The most popular way to assess a bank's size is by looking at its balance sheet -- and, more specifically, the total value of the assets it holds. Twenty years ago, a bank was considered big if it had a few billion dollars' worth of assets on its balance sheet. Fast forward to today, and that figure is now in the trillions.
As of the first quarter of 2015, four banks had more than $1 trillion in assets on their balance sheets. JPMorgan Chase (NYSE:JPM) leads the way with $2.6 trillion in assets. Bank of America (NYSE:BAC) comes in second with $2.1 trillion. And Citigroup (NYSE:C) and Wells Fargo (NYSE:WFC) round out banking's most blue-chip stocks, with assets of $1.9 trillion and $1.7 trillion, respectively.
For banks, size offers numerous benefits. First and foremost, it allows a lender to diversify its asset portfolio. Three decades ago, when banks were still largely prohibited from branch and interstate banking, virtually every major lender in Texas failed because their assets were, one way or another, dependent upon the success of the oil industry. As a result, when oil prices fell off a cliff in the early 1980s, so too did the Lone Star State's banking industry.
The situation today is dramatically different. Legislative changes in the late 1990s opened the door for lenders like Bank of America, Wells Fargo, and JPMorgan Chase not only to acquire nationwide branch networks but also to veer into the previously prohibited field of investment banking, and since then banks like these have been able to markedly reduce their exposure to any particular activity, industry, or geographical region.
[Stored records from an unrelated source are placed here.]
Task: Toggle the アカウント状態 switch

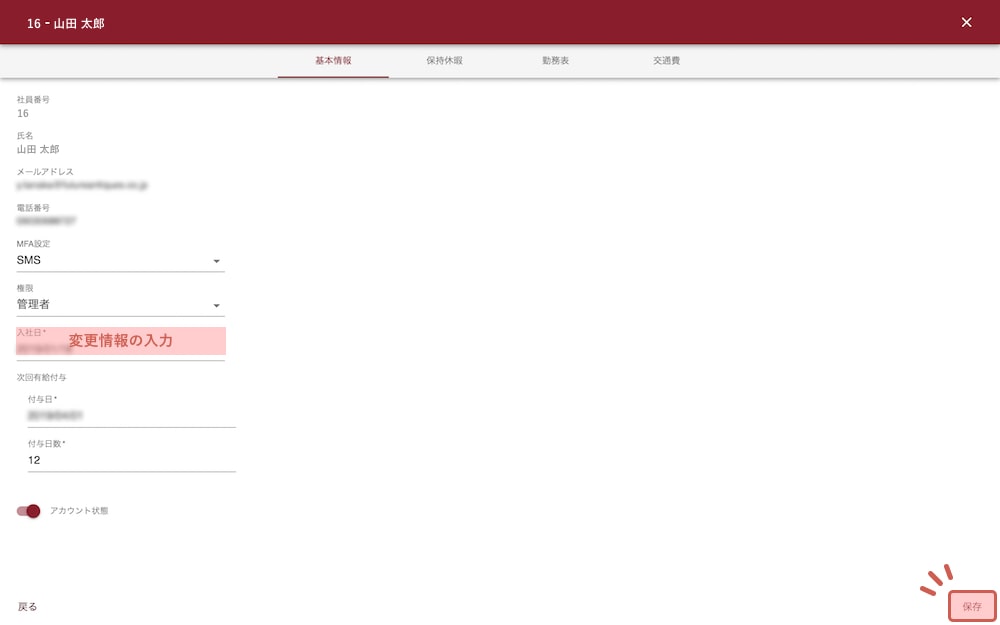Action: 29,511
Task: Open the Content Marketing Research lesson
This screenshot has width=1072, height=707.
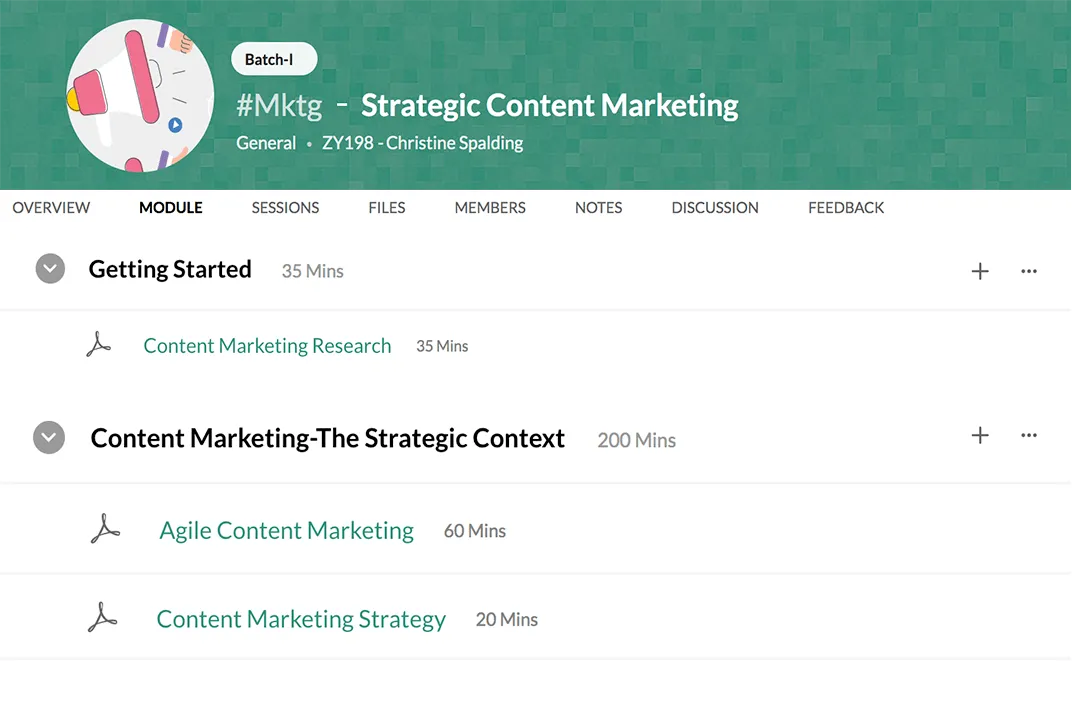Action: tap(267, 345)
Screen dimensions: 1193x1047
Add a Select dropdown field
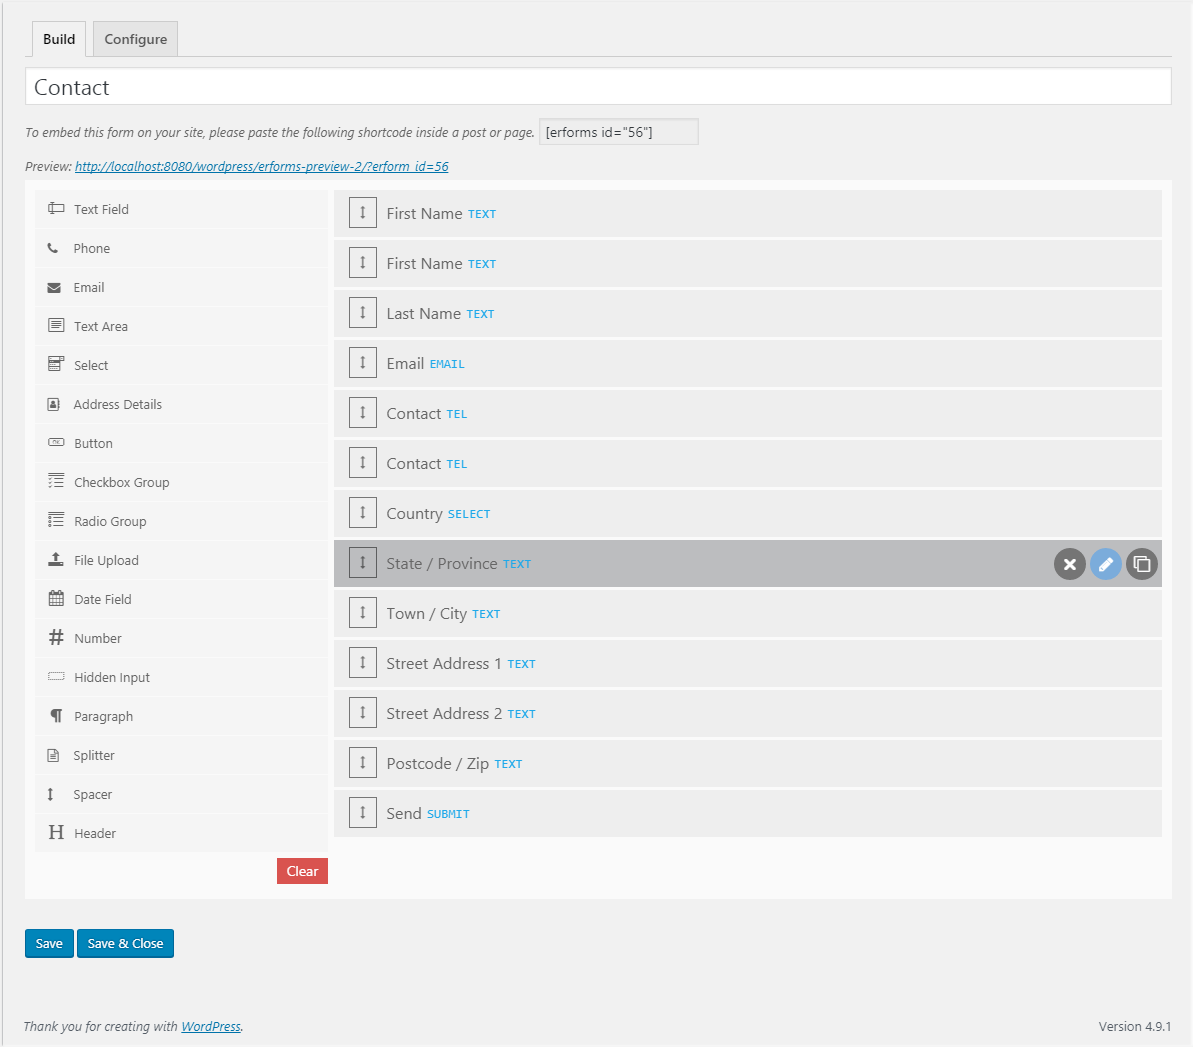coord(182,365)
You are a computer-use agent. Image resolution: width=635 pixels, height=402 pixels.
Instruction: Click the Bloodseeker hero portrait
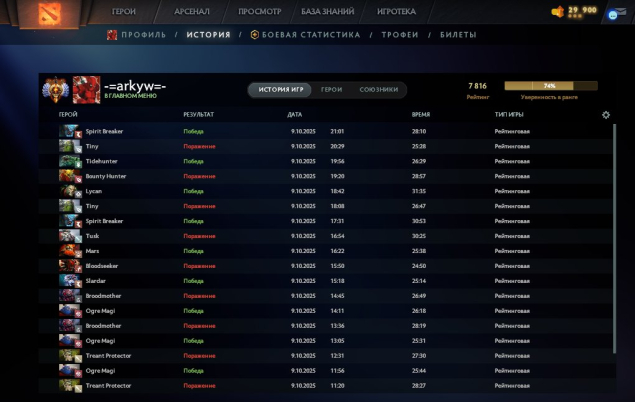point(71,266)
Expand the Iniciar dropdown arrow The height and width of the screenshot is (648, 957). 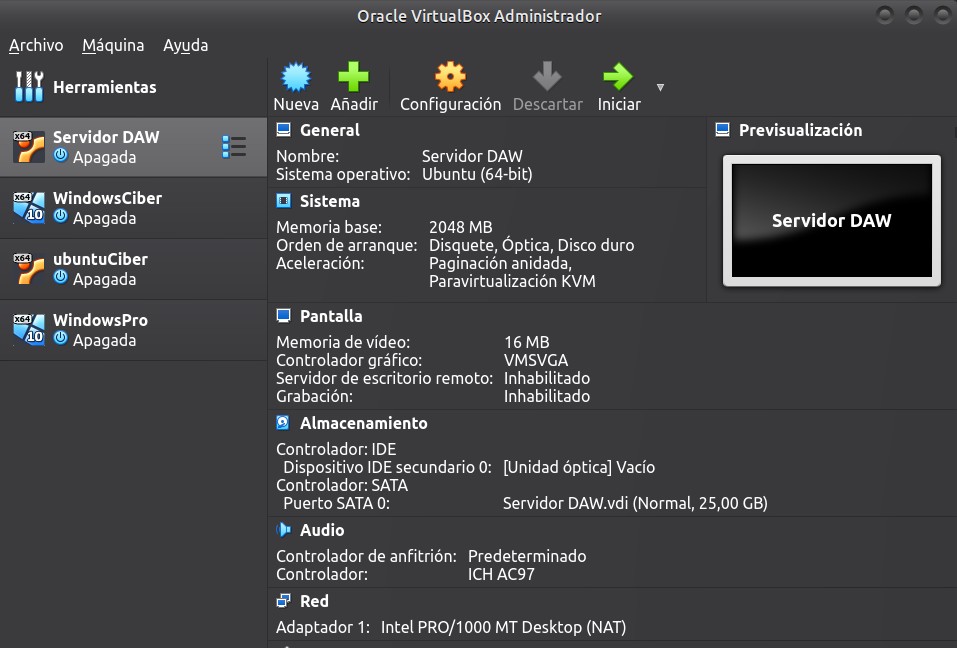point(660,88)
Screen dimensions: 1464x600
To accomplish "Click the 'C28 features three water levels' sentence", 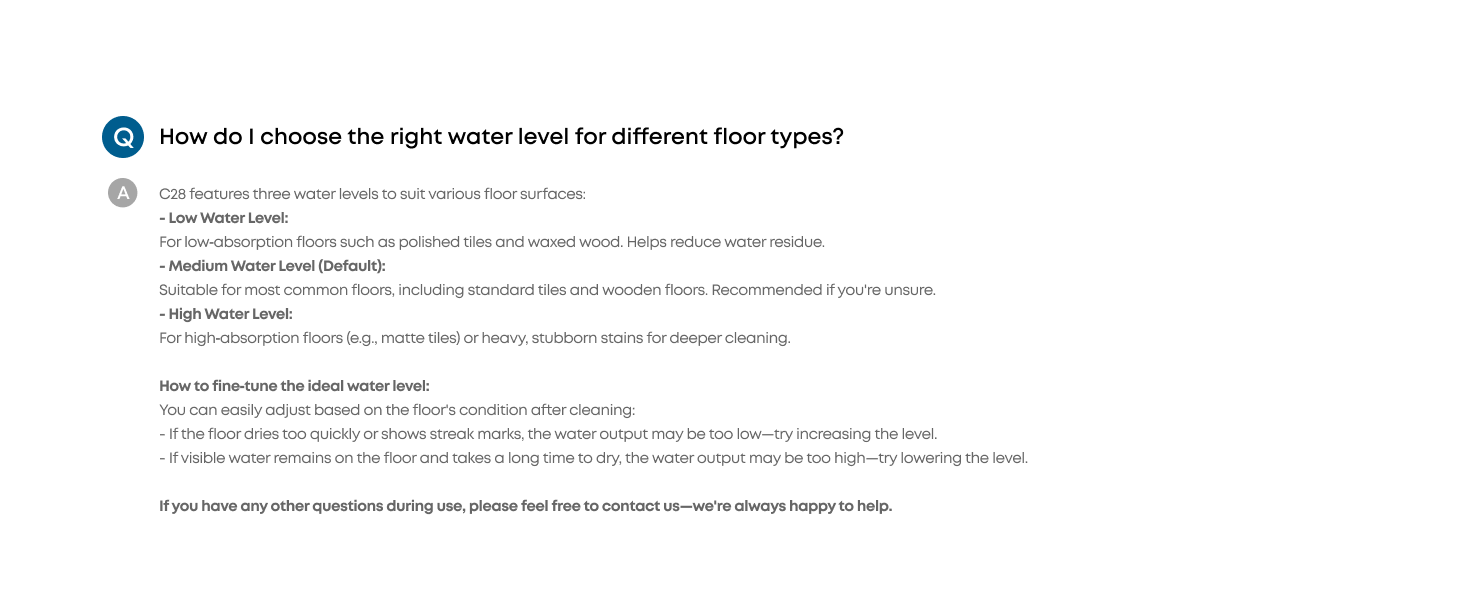I will point(372,194).
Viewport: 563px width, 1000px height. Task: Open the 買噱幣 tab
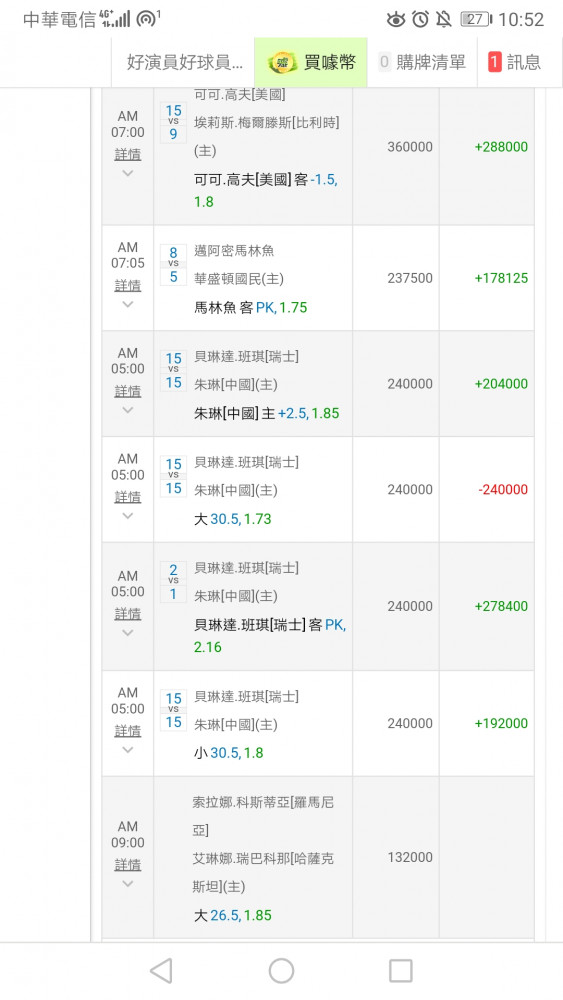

During one of Bank of America's latest conference calls, for instance, its chief financial officer, Bruce Thompson, estimated that the North Carolina-based bank had total exposure to the oil and gas industry -- which is going through a repeat of the early 1980s -- of $23 billion. During the 1980s oil crash, that amount of exposure would have sunk Texas' one-time largest bank, First Republic Corporation. However, today, that figure pales in comparison to Bank of America's $250 billion in shareholders' equity.
Another benefit of size is that it allows a bank to exploit economies of scale. While this doesn't always play out in practice, bigger banks can theoretically operate much more efficiently than smaller banks because the former can spread their general and administrative costs over a larger revenue base. In the FDIC's latest Quarterly Banking Profile, for instance, banks with more than $10 billion in assets on their balance sheet spent an average of 62.4% of their net revenue on operating expenses, while banks with $1 billion to $10 billion in assets spent 65.1%. As you can see in the chart below, this relationship holds true as you look at even smaller banks.
Finally, it has long been assumed that a bank, once it becomes big enough, is "too big to fail." We saw this in the latest crisis when the federal government supported Bank of America and Citigroup in particular, both of which would have failed without taxpayers' assistance. But it's important to appreciate that while certain banks are indeed too big to fail, that doesn't mean their shareholders are immune to significant losses. Indeed, even though the crisis is now more than seven years in the past, shares of Bank of America and Citigroup still trade 71% and 90% below their 2007 levels, respectively.
While there are obvious benefits to investing in blue chip bank stocks, it isn't a panacea for investors looking for safety and security over the long run. To get this, as I've discussed at length elsewhere, requires a deeper dive into a bank's culture of expense and risk management. That being said, one must begin their search for great stocks somewhere, and a good way to start digging into any industry is to look at the successes and failures of its leading firms.